## Items from a data source
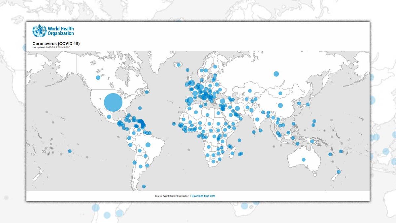Click the Bermuda bubble in the Atlantic
Image resolution: width=396 pixels, height=223 pixels.
coord(140,108)
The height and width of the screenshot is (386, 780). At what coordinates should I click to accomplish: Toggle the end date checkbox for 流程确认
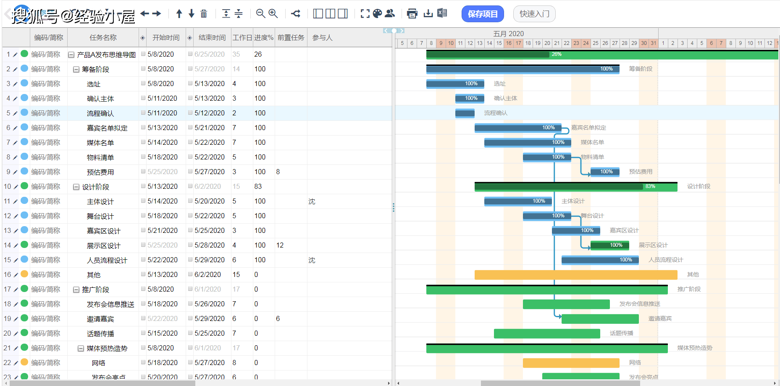click(190, 113)
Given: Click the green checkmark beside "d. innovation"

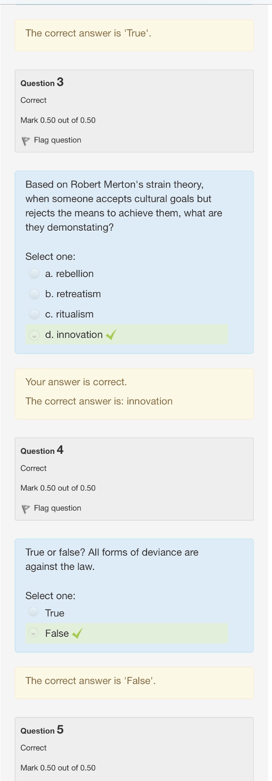Looking at the screenshot, I should tap(111, 335).
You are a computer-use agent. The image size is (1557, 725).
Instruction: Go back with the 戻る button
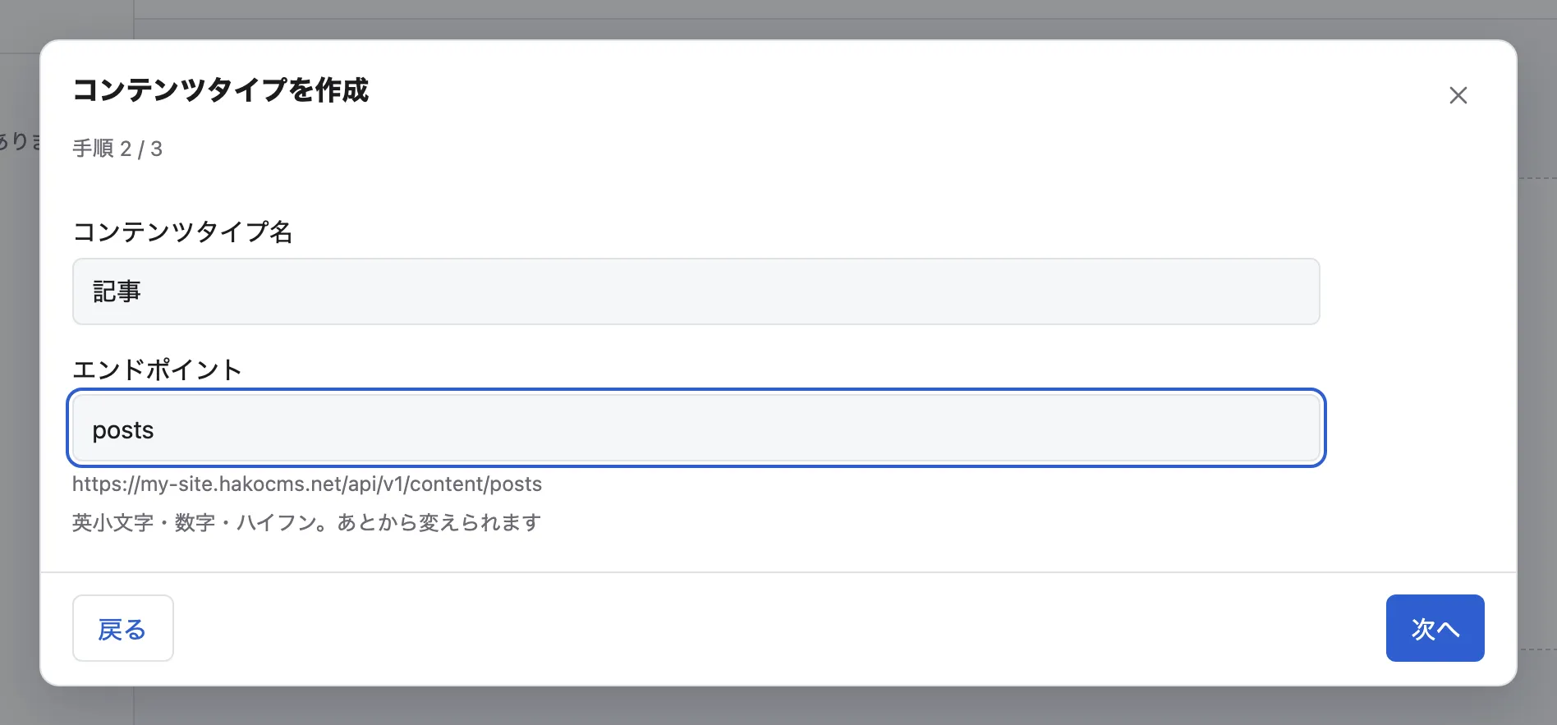click(x=123, y=628)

## Directions
Reproduce the lines from the one holding "You are a computer-use" through the end of the entries above exactly, keeping both ends and dropping every picture.

## Response to this task
You are a computer-use agent. The image size is (1557, 725).
Instruction: Go back with the 戻る button
click(x=123, y=628)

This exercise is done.